What would you say makes a great food photograph?
A great food photographer is inventive and has a vision to shoot ‘outside the box’. For example, a bunch of fresh raw carrots with the proper lighting and styling can be just as impressive or more, than a well orchestrated plating of gourmet food.
Read Jackie’s 5 Quick Tips for Taking Mouthwatering Food Photos HERE.
How long does it take you to get ‘that’ shot, the ‘perfect’ shot?
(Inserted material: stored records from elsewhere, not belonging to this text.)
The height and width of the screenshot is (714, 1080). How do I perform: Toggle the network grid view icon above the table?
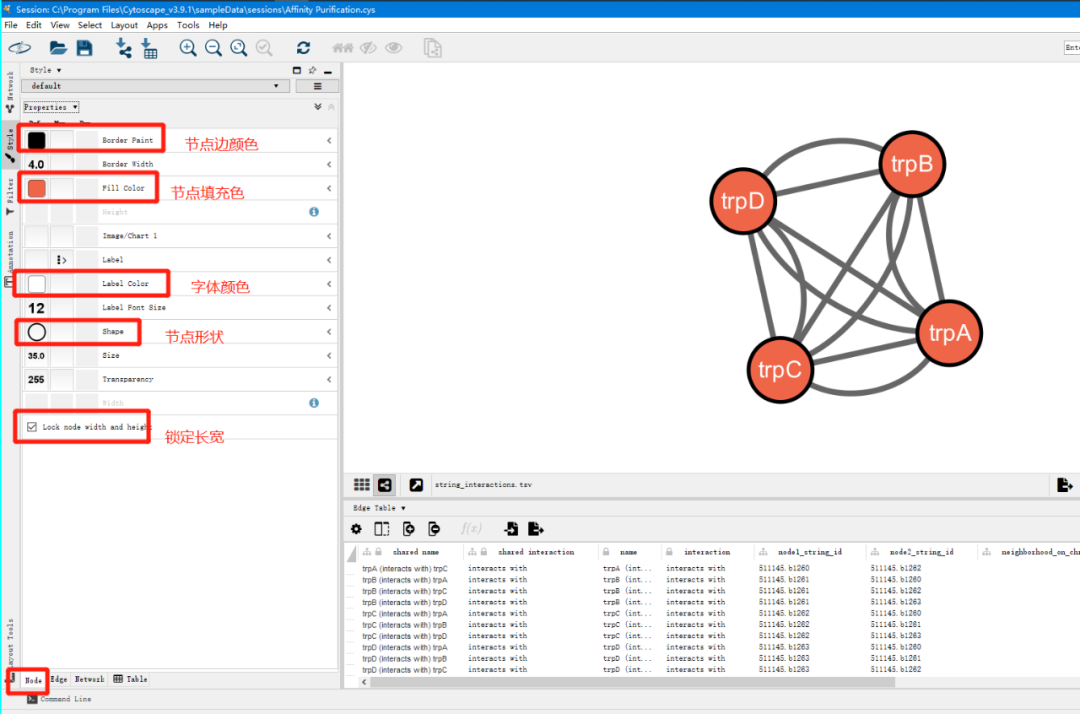[x=361, y=484]
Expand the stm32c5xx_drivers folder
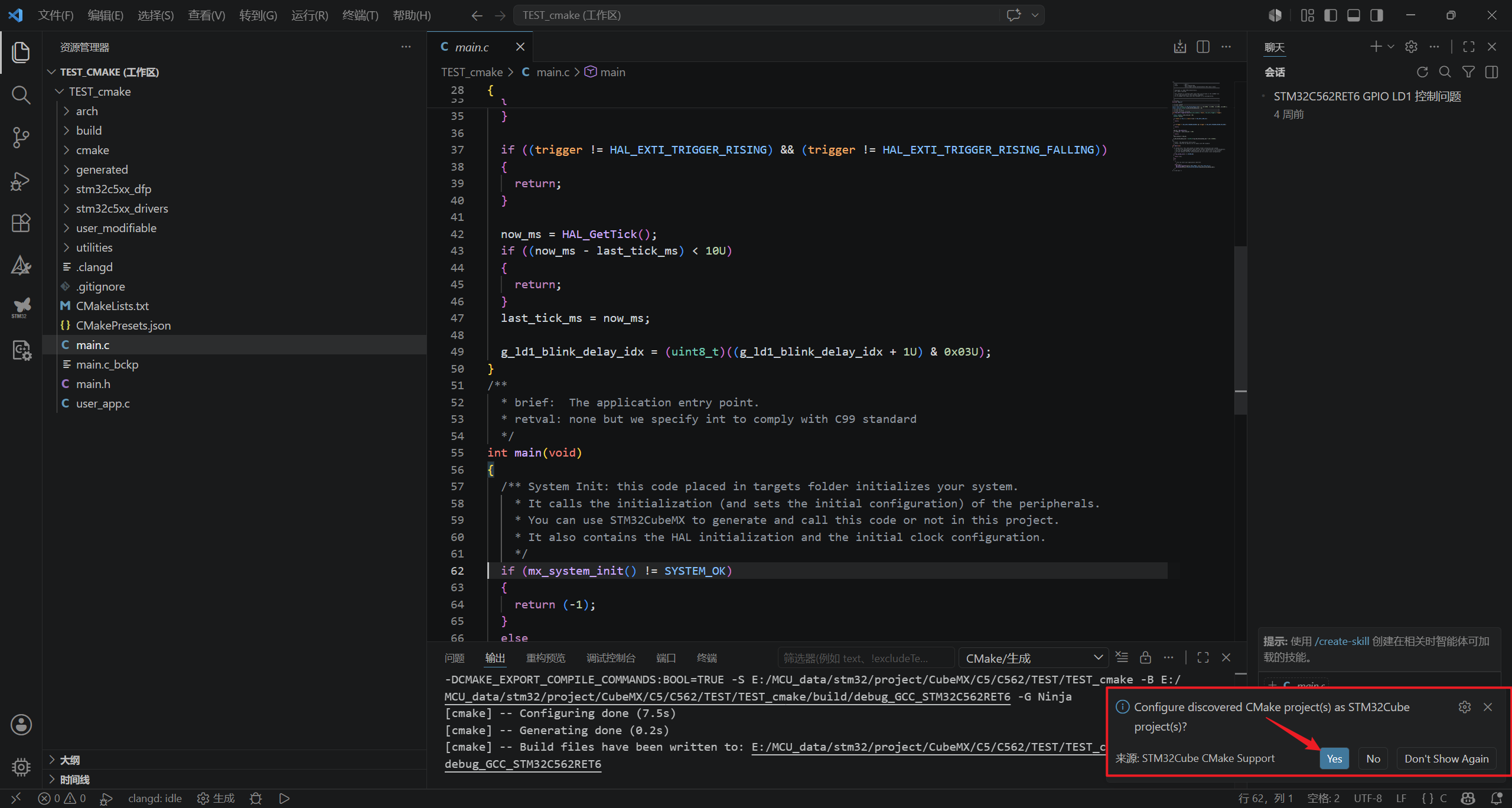The width and height of the screenshot is (1512, 808). (x=122, y=208)
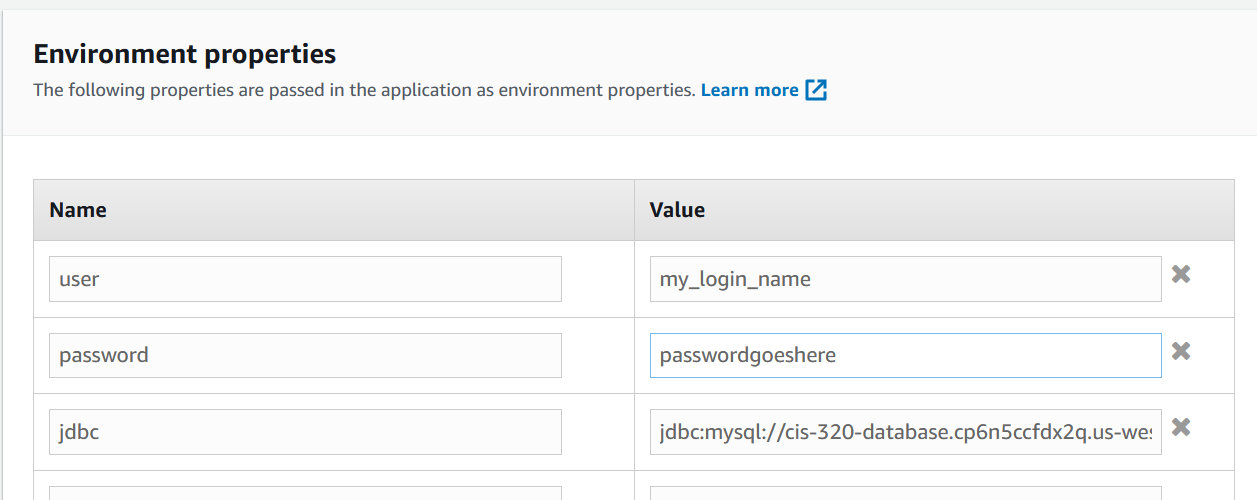Screen dimensions: 1257x500
Task: Select the empty value field below the jdbc URL
Action: coord(905,493)
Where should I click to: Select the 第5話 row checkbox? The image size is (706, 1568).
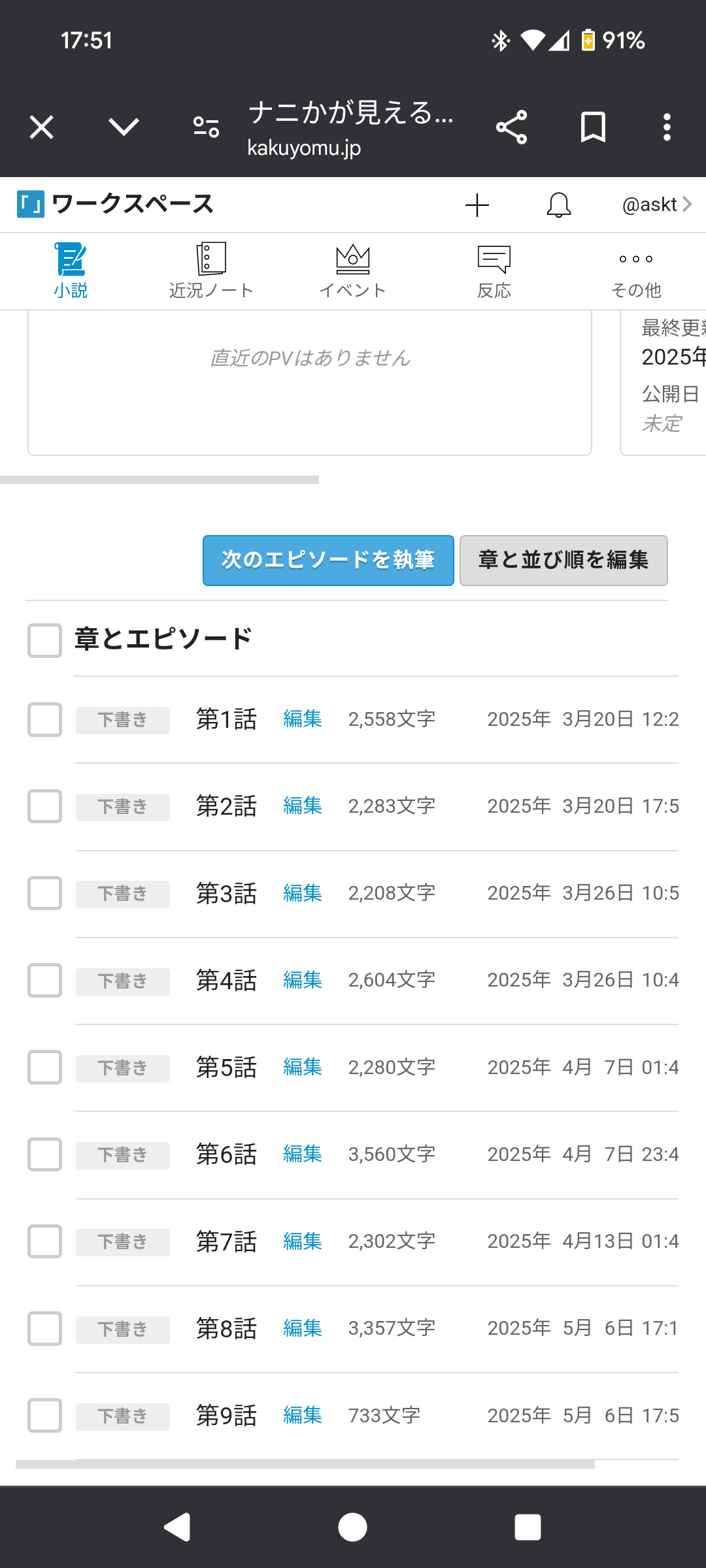point(44,1067)
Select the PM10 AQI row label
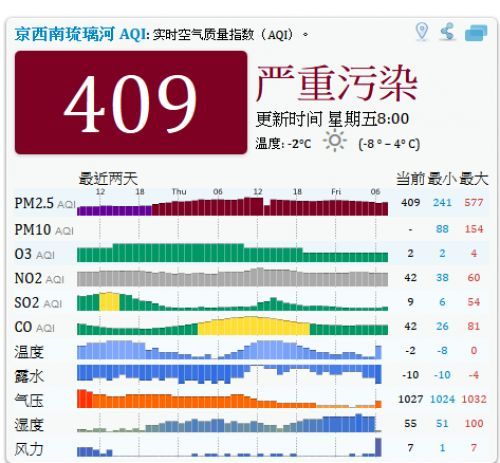The image size is (500, 463). [44, 230]
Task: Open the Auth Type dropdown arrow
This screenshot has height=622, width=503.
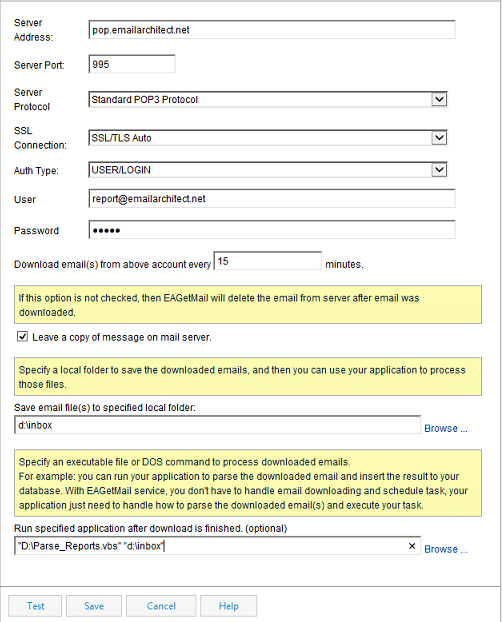Action: coord(439,170)
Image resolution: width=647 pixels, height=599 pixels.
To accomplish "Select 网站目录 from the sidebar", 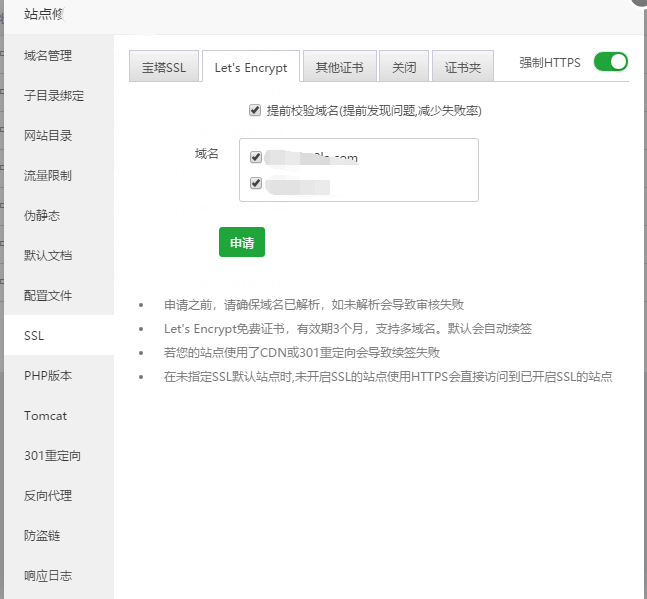I will 48,136.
This is another great question and one not easily answered. I guess it all depends on the day and the lighting. In some photo shoots I plan the food, props, area for shooting and take into account the natural light that is available. I start there, and like to get at least 20 shots from various angles before I upload to my computer. Sometimes I find that ‘perfect’ shot but it could also be one of those days where I do a re-shoot. So, as I said, it all depends on the day. A shoot could take from 30 minutes to 2 hours from start to finish.
What does a re-shoot entail? Do you have to prepare the dish again?
A reshoot can entail a few crucial steps. If the set is not working I will come up with another idea, different angles or a completely new backdrop for shooting the dish. Change of props, placement of food and dishes along with refreshing the food so it continues to look bright and appealing. Possibly a spritz of water or cooking oil to bring out the vibrancy of the dish.
Do you do any post-work on your images?
I do post-work on all my raw images. This is where much of the magic can happen in terms of getting that perfect shot. You can’t always control the lighting which is KEY for any good shot. Diffusing bright light which show reflection, filtering sunlight and removing shadows all come into play when editing. Tweaking and cropping of unwanted areas are very important for the final photo that is used in a magazine.
How do you choose what to shoot?
Basically as a home cook and photographer, I choose what is interesting to shoot, appetizing and appealing to the eye. The art of food photography is having the ability to actually make people want to reach in and eat what is on the page. It needs to be tempting to the taste buds.
What equipment is essential for someone who wants to get into food photography?
As the industry explodes with food photos on social media, more and more people are taking photos with their phones. It’s become very popular and trendy. I would recommend to anyone who is seriously interested in a [food photography] career, a quality camera as the foremost [equipment item to get] for capturing quality food photos.
What inspires you?
Food and the presentation in general inspires me. Being an avid cook, I have always had a visual sense for what looks good on a plate. I am inspired by the outdoors, colours and textures when planning a photo shoot. Then I can create! It’s like working with a clean slate and adding all the ingredients (props and food) to come up with your final work of art. Like any good chef, a good photographer is always looking for that ‘wow factor’ in any presentation.
The Joy of Cooking. I rarely look at a cookbook now, but learned to cook with my mother and her bible in the kitchen – ‘The Joy of Cooking’.
Favourite photo taken…
My favourite photo is ever changing. Each time I take new photos, they become my favourites. It’s a learning and growing process. I can’t pinpoint any one favourite photo.
Food photographer whose work you admire most…
David Munns would be the first who comes to mind. I love his artistic flair, [the] detail in his settings and [his] rustic approach to food photography.